• EXERCISE REQUIREMENTS:
A. From the Spark text-mining notes, list every class imported from a package whose name begins with "org.apache.spark.mllib".
B. Answer these questions from the Spark text-mining notes, one line each:
(i) What file is given as the data source?
(ii) What is the name of the object defined in the source code?
(iii) Which Spark model is used to judge the similarity between two words?
C. The Spark text-mining notes say they will introduce more advanced text processing techniques available in MLlib. In one to three sentences, give the purpose they state for doing so.

• PAGE EXTRACT:
__________

《machine learning with spark》学习笔记--文本挖掘

12 篇文章 1 订阅
5 篇文章 0 订阅

We will introduce more advanced text processing techniques available in MLlib to work with large-scale text datasets.

In this article, we will:

  • Work through detailed examples that illustrate data processing, feature
    extraction, and the modeling pipeline, as they relate to text data
  • Evaluate the similarity between two documents based on the words in
    the documents
  • Use the extracted text features as inputs for a classification model
  • Cover a recent development in natural language processing to model words themselves as vectors and illustrate the use of Spark’s Word2Vec model to evaluate the similarity between two words, based on their meaning

DataSource

20news-bydate.tar.gz

SourceCode



import org.apache.spark.SparkConf
import org.apache.spark.SparkContext
import com.sun.org.apache.xalan.internal.xsltc.compiler.Whitespace
import scala.util.matching.Regex
import org.apache.spark.ml.feature.StopWords
import org.apache.spark.mllib.feature.HashingTF
import org.apache.spark.mllib.linalg.{ SparseVector => SV }
import org.apache.spark.mllib.feature.IDF
import breeze.linalg.SparseVector
import breeze.linalg.norm
import org.apache.spark.mllib.regression.LabeledPoint
import org.apache.spark.mllib.classification.NaiveBayes
import org.apache.spark.mllib.evaluation.MulticlassMetrics
import org.apache.spark.mllib.feature.Word2Vec
object AdvanceText {
  def tokenize(line: String, regex: Regex, stopwords: String, rareTokens: String): Seq[String] = {
    line.split("""\W+""")

__________

• PROVIDED MATERIAL:
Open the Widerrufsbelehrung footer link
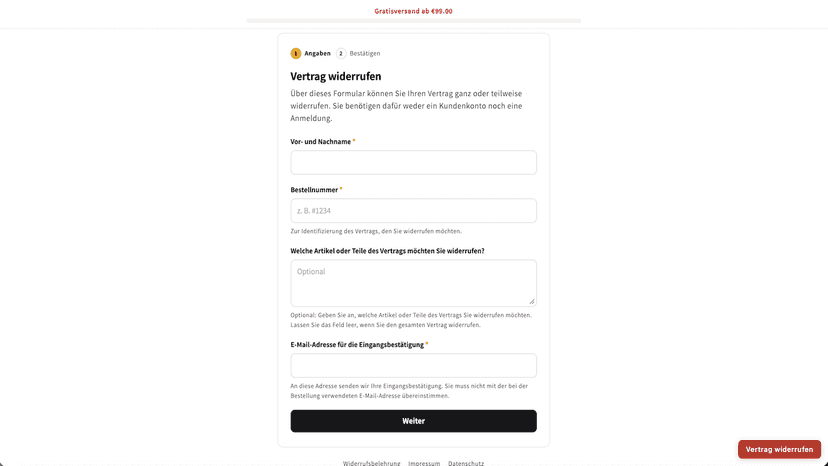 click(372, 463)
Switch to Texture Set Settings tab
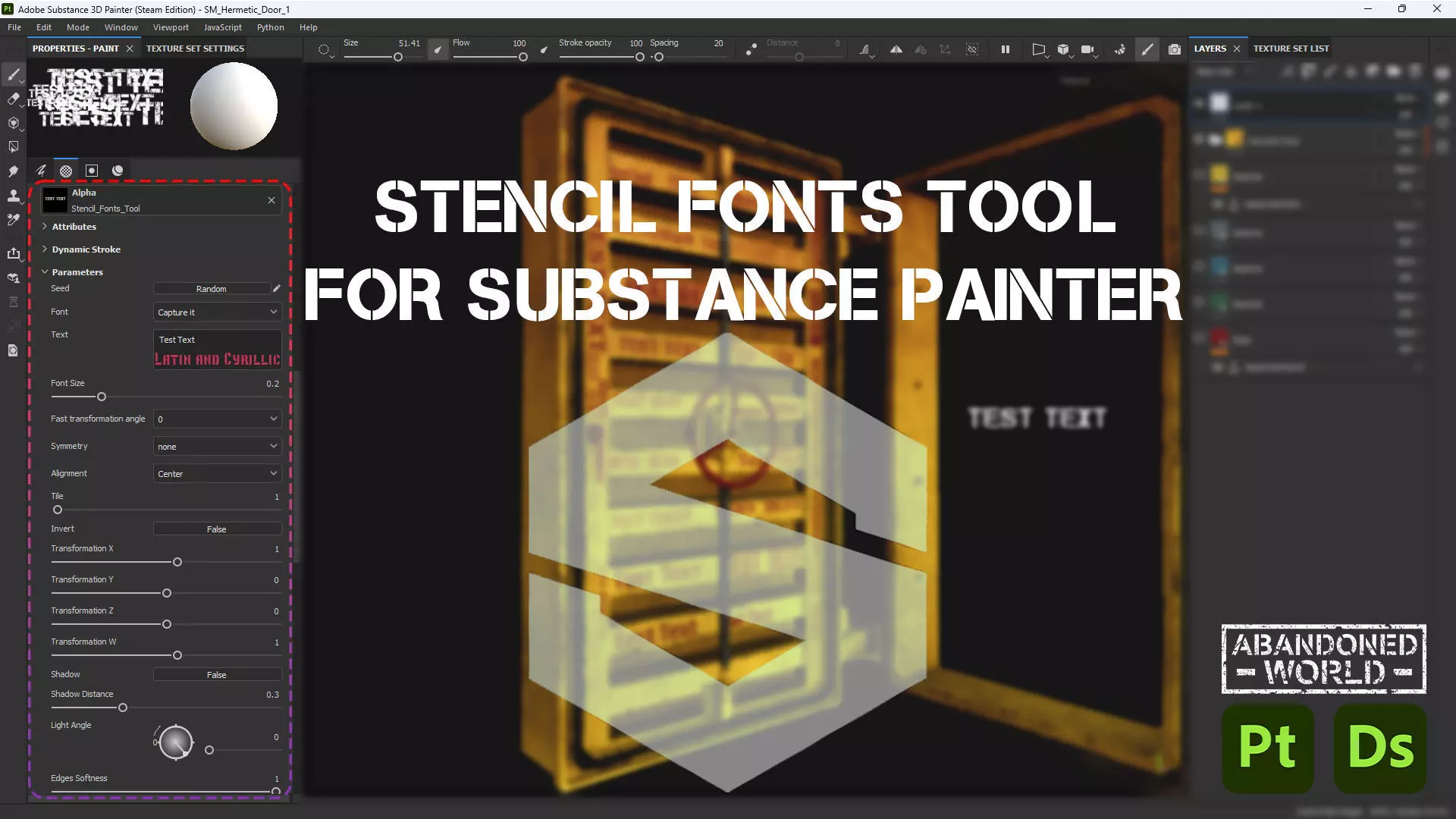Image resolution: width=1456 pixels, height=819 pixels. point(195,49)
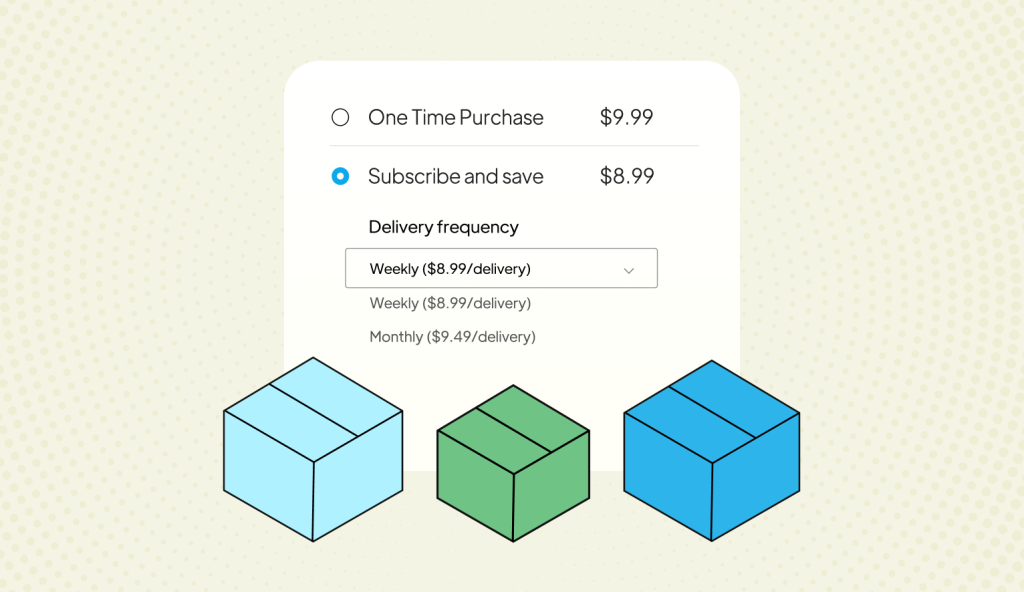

__________

• TASK SOLUTIONS:
A.
HashingTF
SparseVector (imported as SV)
IDF
LabeledPoint
NaiveBayes
MulticlassMetrics
Word2Vec

B.
(i) 20news-bydate.tar.gz
(ii) AdvanceText
(iii) Word2Vec

C. The notes introduce these techniques so that they can be used to work with large-scale text datasets.